Over the next ten years, STAT made important contributions to preventing the illegal
sale of tobacco to minors and outlawing cigarette vending machines, and to the demise
of the Marlboro Man and Camel Joe and to surreptitious paid cigarette advertising in
movies made for kids.
I am now proud to have been one of a small group of men and women who took on a
lost cause and brought about one of the most profound societal changes in the history of
this country – the eradication of toxic cigarette smoke from public places and outlawing
of the tobacco industry’s most egregious efforts to recruit children to be their next
generation of addicted customers.
The Difference between Crazy and Courageous
Anyone who has ever quit a day job to start their own business has heard the word
“crazy” applied to their decision. You often hear the figure that 8 of every 10 new
businesses fail within five years. Even if that figure were accurate (it’s not), it’s not true.
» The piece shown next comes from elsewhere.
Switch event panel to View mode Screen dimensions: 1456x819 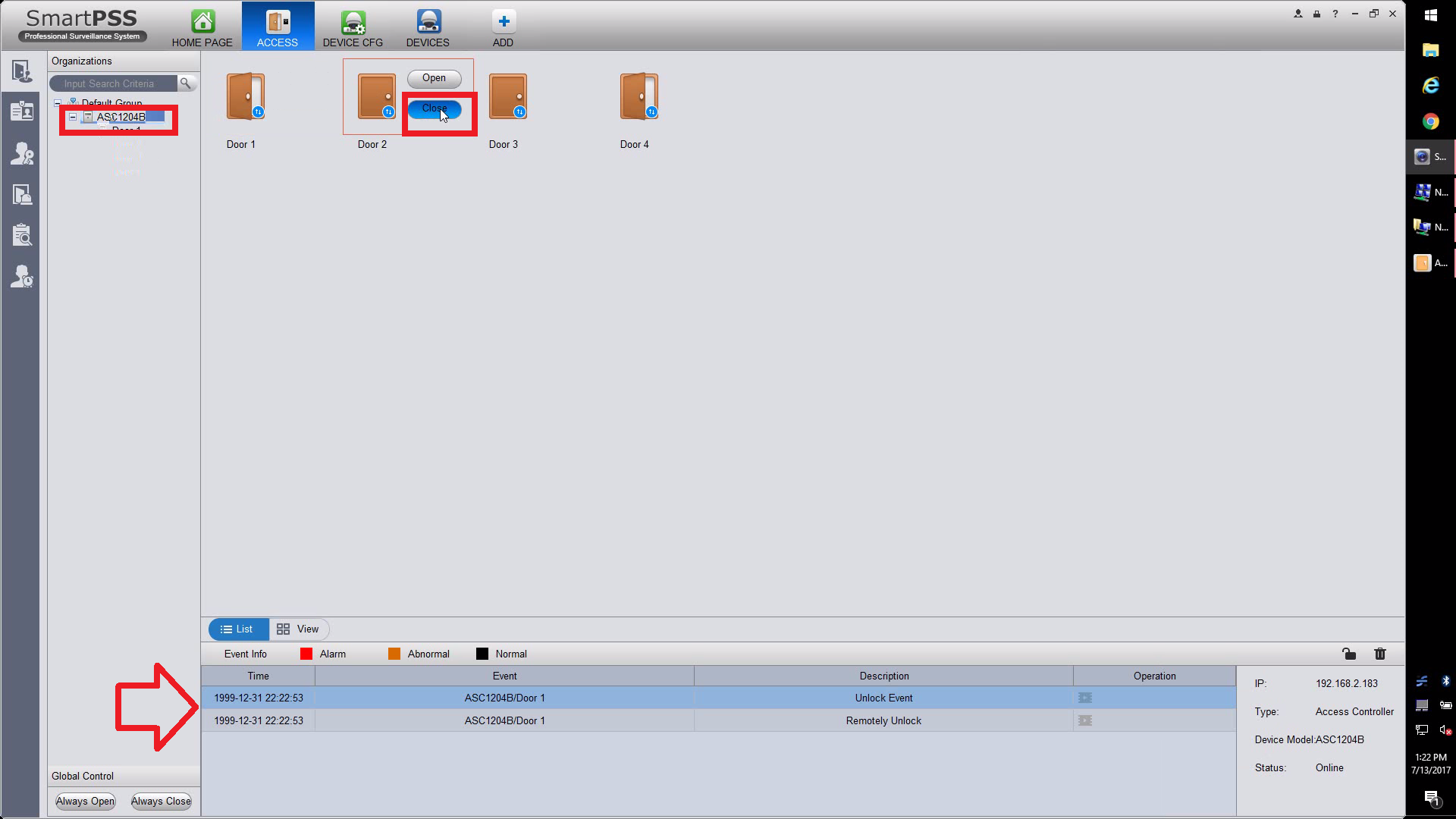(298, 629)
Businesses do not fail, owners quit. The difference between crazy and courageous is
often evident only in retrospect. Win the fight and you were courageous, lose the fight
and you were crazy. Close the doors of your new business and you were crazy to have
quit the day job.
Make one more call, work one more late night, do whatever it takes to make I through
one more day so you can try again tomorrow, endure one more sleepless night worried
about how you will survive what marketing guru Seth Godin calls “the dip” in his book

of that name, and someday they will remark on your courage. Courage isn’t stepping
through the ropes into the ring so much as it is getting back up after you’ve been
knocked down. Courage is working your way through the slump, and finding a way over
or through the brick wall if you can’t smash through it.